A Novel Splicing Mutation of the GNAS Gene in a Patient with Pseudohypoparathyroidism Ia.

Pseudohypoparathyroidism (PHP; MIM 103580) refers to end-organ resistance that primarily impairs the renal actions of PTH(1). In addition, patients with PHP-Ia show resistance to other hormones, as well as Albright's hereditary osteodystrophy (AHO), a constellation of features including short stature, obesity, brachydactyly, ectopic ossifications and/or mental retardation. These patients have maternally-inherited heterozygous inactivating mutations in one of the 13 GNAS exons, including missense mutations, nonsense mutations, insertions and deletions(1, 2).

We describe here a Japanese patient with PHP-Ia and tuberous sclerosis. In this patient, a novel splicing mutation (c.210+1G>A) was identified.

The patient is a 5-yr-old Japanese boy. He was born at 40 wk of gestation by caesarean section due to placental abruption. Both parents were healthy. At the age of 3 mo, he developed epileptic seizures. Radiological examinations revealed calcifications in cortical tubers. At this time, laboratory examination demonstrated normal serum calcium (9.5 mg/dl). Further evaluation demonstrated retinal hamartoma and cardiac rhabdomyoma, and a diagnosis of tuberous sclerosis was made. At 3 yr of age, he was referred to our hospital with hypocalcemia (5.9 mg/dl), hyperphosphatemia (9.6 mg/dl) and an elevated intact parathyroid hormone (PTH) level (210 pg/ml). On physical examination, his height was 100 cm (+0.7 SD for normal Japanese boys), and his weight was 22 kg. He had a round face and brachydactyly. A roentgenogram of his hands revealed shortened metacarpals and subcutaneous calcifications (Fig. 1). Hypothyroidism was evident (serum free T3, 3.4 pg/ml; free T4, 0.94 ng/dl; and serum TSH, 13.09 µU/ml). A PTH infusion test showed no response of cAMP (U4/U3, 1.93; normal range >10). In addition, urinary phosphate excretion did not increase [(U4+U5)–(U2+U3), –1.5 mg/2 h, normal range 35>] after PTH infusion.

Fig. 1

Roentgenogram of hands. A roentgenogram showed shortened metacarpals on both the left and right hands (arrow). The arrowhead shows subcutaneous calcifications.

Based on these clinical and biochemical findings, he was diagnosed as having PHP-Ia, and treatment with 1,25 hydroxyvitamin D3 [1, 25(OH)2D3] (0.04 µg/kg/d) and L-thyroxine was initiated.

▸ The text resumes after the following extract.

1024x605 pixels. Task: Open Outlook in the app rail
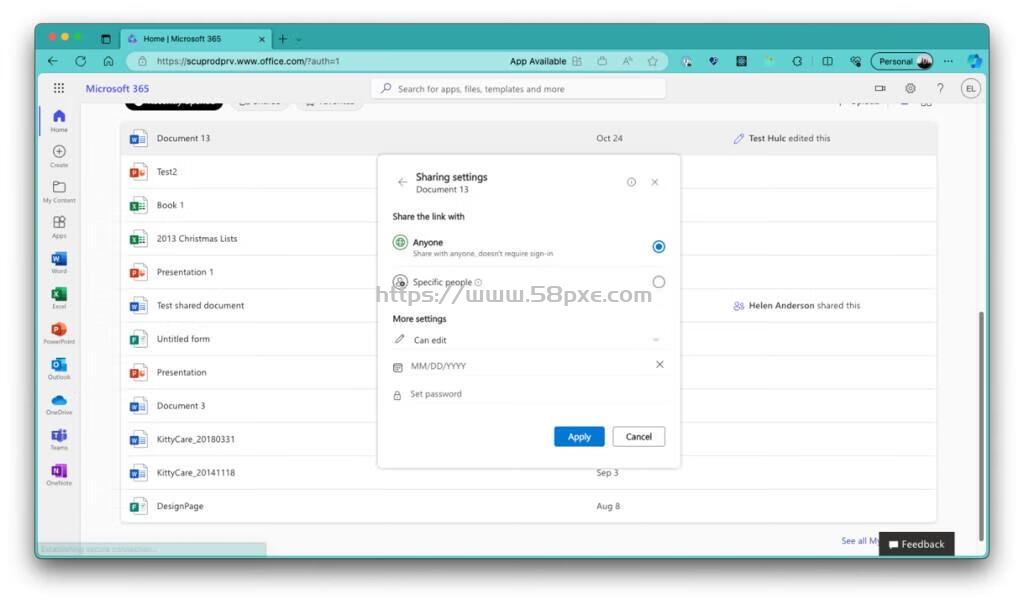point(59,368)
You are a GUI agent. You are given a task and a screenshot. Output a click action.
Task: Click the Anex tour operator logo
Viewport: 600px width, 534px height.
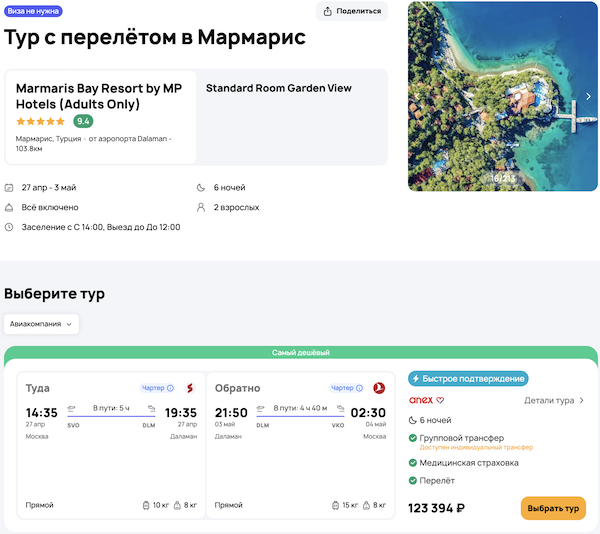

We obtained approval of this study from the institutional ethics committee of Hokkaido University School of Medicine. The 13 exons and exon-intron boundaries of the GNAS gene were amplified by polymerase chain reaction (PCR) using oligonucleotide primers as described in a previous report(3). Direct sequencing of the amplified genomic DNA fragments identified a previously unreported substitution of adenine for guanine at the splicing acceptor site in intron 2 (c.210+1G>A) (Fig. 2).

Fig. 2

Direct sequencing analysis of the intron 2/exon 2 junction in the GNAS gene. Mutated and normal nucleotides (A and G respectively) were present in the patient (arrow).

Since this mutation occurs at a splicing acceptor site, we surmised that it might be pathogenic. Its functional consequences were analyzed with the NNSPLICE0.9 automated splice site analysis program (http://www.fruitfly.org/seq_tools/splice.html), which predicted that this mutation generated a nonfunctional splice acceptor site, resulting in aberrant splicing of the GNAS mRNA.

According to the literature, although GNAS mutations have been identified in the majority of patients with PHP-Ia, as well as in their relatives with pseudo-PHP, in about 30% of PHP-Ia patients, a molecular diagnosis has yet to be ascertained(1, 2). Methylation defects in the imprinted GNAS gene cluster have been found in PHP-Ib(2). Recently, however, Mantovani et al.(4) reported GNAS cluster imprinting defects in 24 of 40 patients with sporadic AHO and multiple hormone resistance. These findings suggest that both mutational analysis of the GNAS exons as well as epigenetic defects should be considered, even in patients with PHP-Ia.